The Grand Ole Opry issued an apology after a contentious performance by Elle King during a show honoring Dolly Parton's 78th birthday at Ryman Auditorium.

Elle King, a Grammy nominee, openly admitted to being "f---ing hammered" and engaged in banter with the audience, acknowledging her impaired state and forgetting song lyrics.

Videos shared on TikTok captured the singer's interaction with patrons, including discussions about refunds.

The incident drew criticism from attendees, with one describing it as "horrible, drunk, and profane," expressing disappointment that the evening was "ruined." Some concert-goers found the performance offensive, especially in the presence of young children.

The Grand Ole Opry responded to fan concerns on social media, expressing deep regret for the language used during the performance's second Opry segment.

"We deeply regret and apologize for the language that was used during last night’s second Opry performance,' the Opry's X account stated.

They acknowledged the inappropriate nature of the incident and apologized to attendees who witnessed it.

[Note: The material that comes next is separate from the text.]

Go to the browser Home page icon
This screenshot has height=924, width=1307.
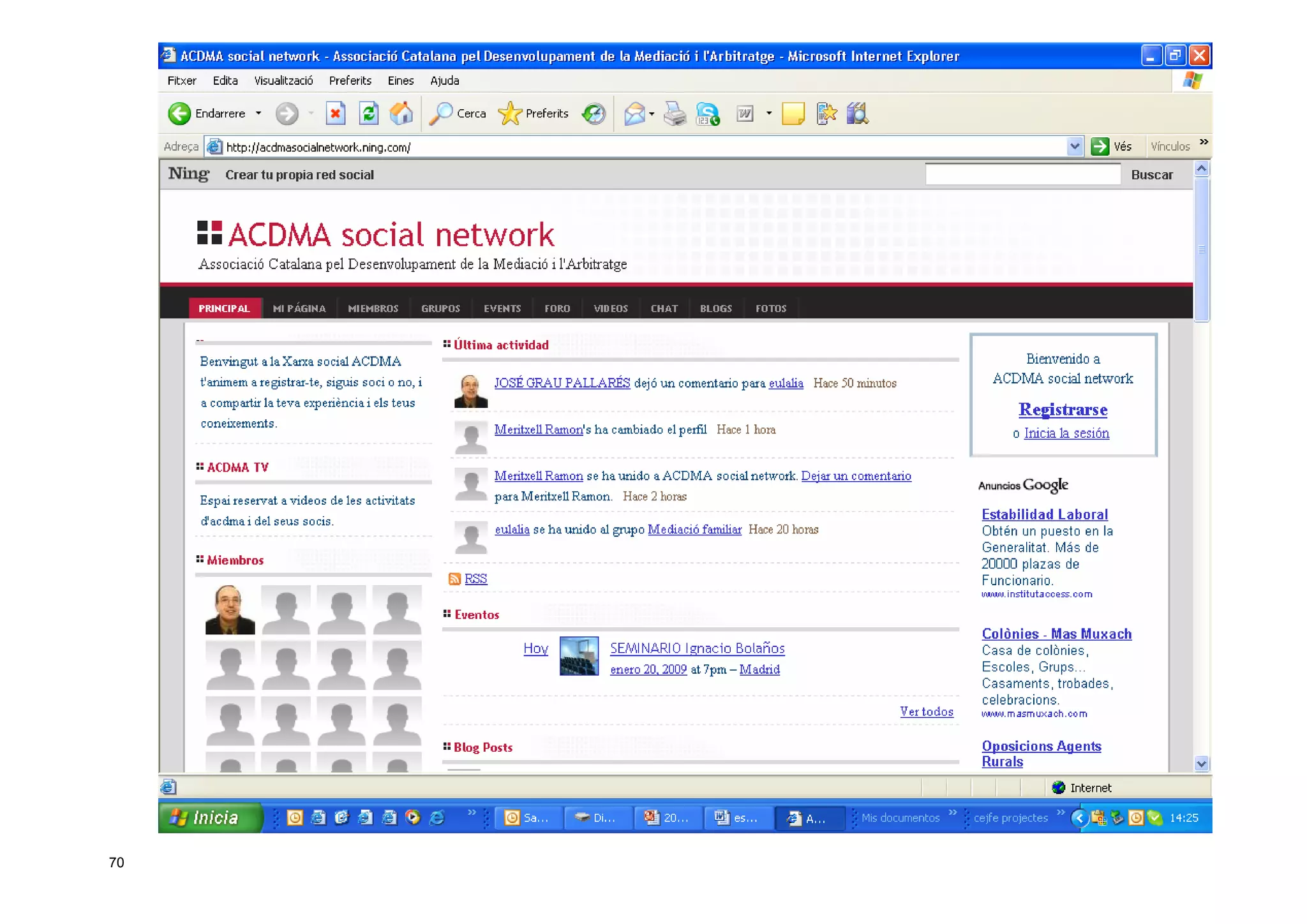(401, 114)
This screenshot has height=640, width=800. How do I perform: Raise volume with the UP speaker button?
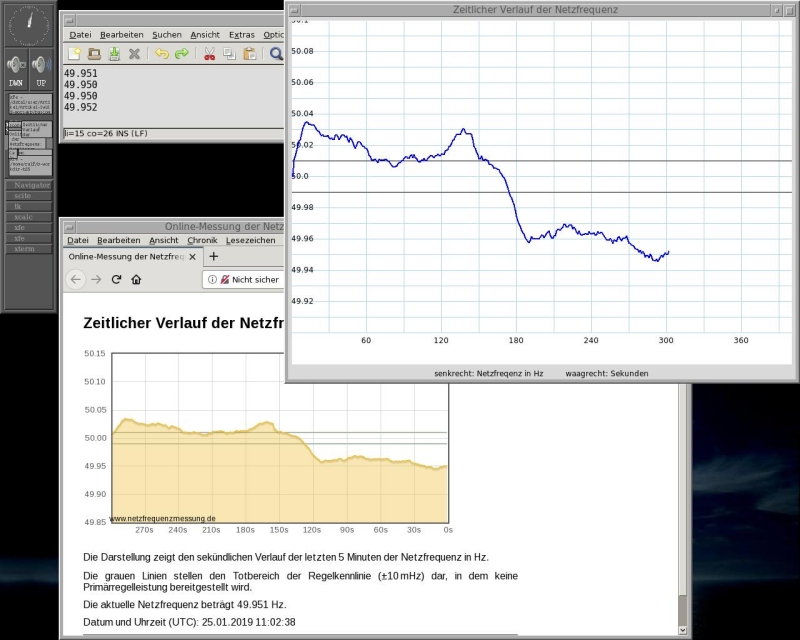pyautogui.click(x=41, y=68)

While the apology was issued, Elle King has not publicly addressed the controversy as of Monday afternoon.

This incident adds to Elle King's history of performing under the influence, as previously mentioned in a 2022 interview with the San Diego Tribune.

In that interview, she expressed a desire to avoid excessive drinking during performances. The recent controversy has fueled discussions about the impact of artists' behavior on live events and the expectations of concert-goers.

Despite the public apology from the Grand Ole Opry, the incident has raised questions about the responsibility of artists in maintaining professionalism during performances, particularly in venues with diverse audiences.

The aftermath of Elle King's impaired performance serves as a reminder of the challenges that arise when artists grapple with substance use on stage, potentially affecting the overall concert experience for attendees.